Required action
In the listing below, print exactly the lines between the line holding "Viewport: 443px width, 369px height." and the line holding "Click the red", inclusive, and no more.

++++ Material for this task ++++

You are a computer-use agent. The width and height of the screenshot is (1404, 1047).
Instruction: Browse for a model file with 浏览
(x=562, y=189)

++++
++++ Material for this task ++++

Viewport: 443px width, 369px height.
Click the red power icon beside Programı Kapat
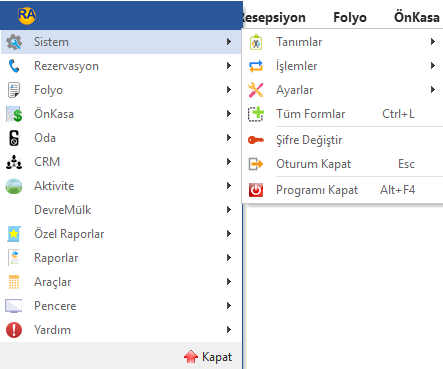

++++

Written solution
Viewport: 443px width, 369px height.
Click the red power icon beside Programı Kapat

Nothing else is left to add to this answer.